Die Quelle in israelischen Sicherheitskreisen sagte Reuters, das Ziel sei es, «die andere Seite aufzuweichen und in diesem Rahmen die Menschen zur Flucht (aus bebauten Gebieten) zu bringen. Es geht auch um den Aufbau von Stärke, Strategie und Überraschung. Man kann nicht einfach reingehen.» Eine Bodenoffensive sei unvermeidlich. Diese sei «wegen des hohen Preises, den wir gezahlt haben, nicht zu verhindern», sagte die Person, die namentlich nicht genannt werden wollte. «Dies wird nach Luftangriffen der Luftwaffe geschehen.» Regierung und Militär lassen dies öffentlich allerdings weiter offen.

Das Zerstören von Strassen war eine typische Taktik vor den Bodenoffensiven Israels in den Gazastreifen 2008 und 2014, um die Kommunikation und die Bewegungsfreiheit der Hamas und anderer militanter Gruppen zu stören.

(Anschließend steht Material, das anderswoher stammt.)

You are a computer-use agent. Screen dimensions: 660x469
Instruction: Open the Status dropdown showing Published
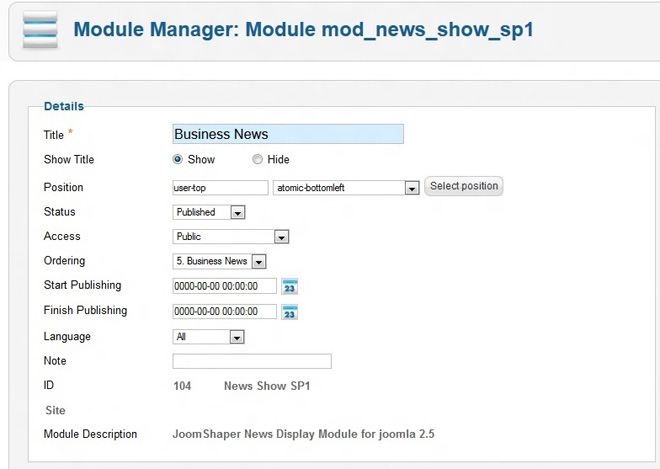pyautogui.click(x=237, y=212)
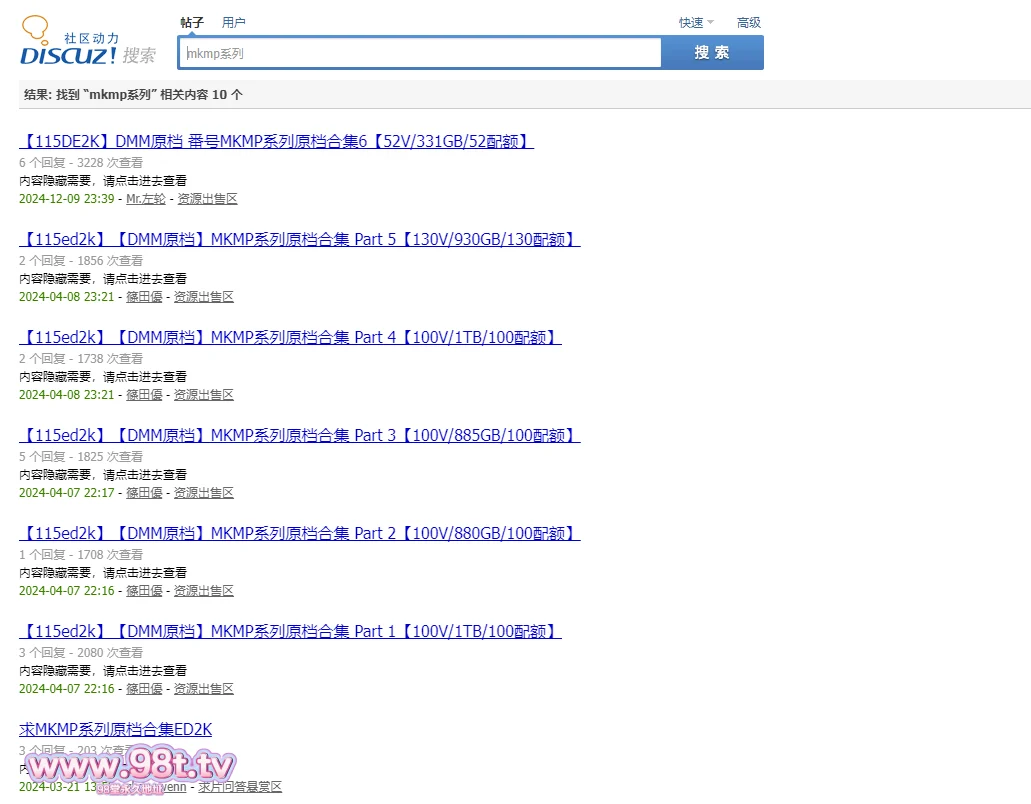This screenshot has height=804, width=1031.
Task: Switch to the 用户 tab
Action: click(x=234, y=22)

Bewohner berichten, dass die israelischen Streitkräfte bei ihrem Einmarsch häufig neue Routen für ihre Fahrzeuge planierten, um Landminen auf den bestehenden Strassen zu vermeiden.

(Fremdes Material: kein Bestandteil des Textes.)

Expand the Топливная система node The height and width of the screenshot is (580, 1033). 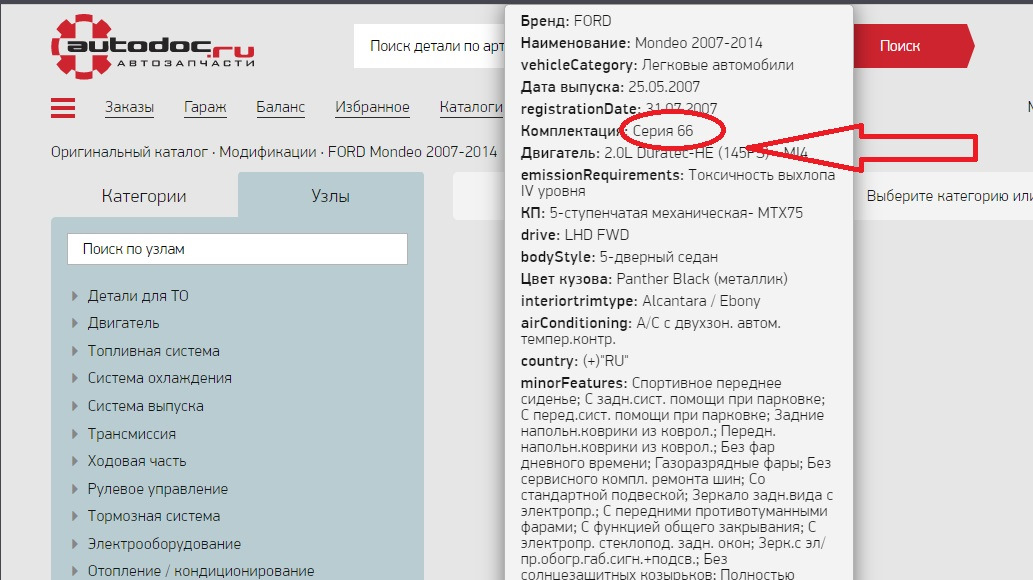coord(75,351)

Die Entsendung von Truppen in ein dicht bebautes städtisches Gebiet ist keine leichte Entscheidung, auch wenn Israels Ministerpräsident Benjamin Netanjahu «gewaltige Rache» für den Hamas-Angriff ankündigt. Giora Eiland, ehemaliger Leiter des israelischen Nationalen Sicherheitsrates, sagte, die Luftangriffe im Gazastreifen «scheinen früheren israelischen Operationen sehr ähnlich zu sein» - aber diese Taktiken hätten die Hamas in der Vergangenheit nicht neutralisiert.

Eine Bodenoffensive könnte Hamas-Kämpfer effektiver ausschalten und die Befehlskette zerstören, sagte Eiland, fügte aber hinzu: «Die Regierung zögert noch immer, eine solche Initiative zu ergreifen, weil sie viele, viele weitere israelische Opfer mit sich bringen könnte.» Beim gut dreiwöchigen Einmarsch 2008 verlor Israel neun Soldaten. Im Jahr 2014 stieg die Zahl der getöteten Soldaten auf 66.

Zögert Israel noch?

Talal Okal, ein Analyst in Gaza für die Tageszeitung «Al-Ajjam», sieht bei Israel noch ein Zögern. «Israel weiss um die grosse Bereitschaft der Widerstandsgruppen und ihre Fähigkeit, mit Bodenangriffen umzugehen», sagte Okal. «Es will Gaza einen hohen Preis zahlen lassen, aber ich glaube nicht, dass es bereit ist, einen noch höheren Preis zu zahlen, wenn sie in den Gazastreifen eindringen.»

Der israelische Militärsprecher Major Amir Dinar ging auf die Frage nach einer Landinvasion nicht ein: «Wir greifen die Infrastruktur der Hamas an, und wir werden hart zuschlagen und weiter zuschlagen.»

Für Israel kommt erschwerend hinzu, dass die Hamas Dutzende von Geiseln in den Gazastreifen verschleppt hat. Viele davon sind Zivilisten, einige von ihnen aber auch Soldaten. Dies stellt eine grosse Herausforderung für ein Land dar, dessen Grundsatz es ist, niemanden zurückzulassen. 2011 erklärte sich Israel bereit, Hunderte palästinensischer Gefangener gegen einen einzigen israelischen Soldaten, Gilad Schalit, auszutauschen, der fünf Jahre lang gefangengehalten worden war.

Mit dem Überraschungsangriff am Samstag hat die Hamas zudem demonstriert, dass sie stärker ist als von Israel angenommen. Ein Vertreter der militanten Palästinenser, der nicht genannt werden wollte, sagte, der Widerstand sei nicht mehr derselbe wie bei früheren israelischen Offensiven und auch nicht mehr unterausgestattet: «Wir sind immer vorbereitet. Wenn Israel mehr Soldaten schickt, werden sie entweder zu Leichen oder zu Geiseln.»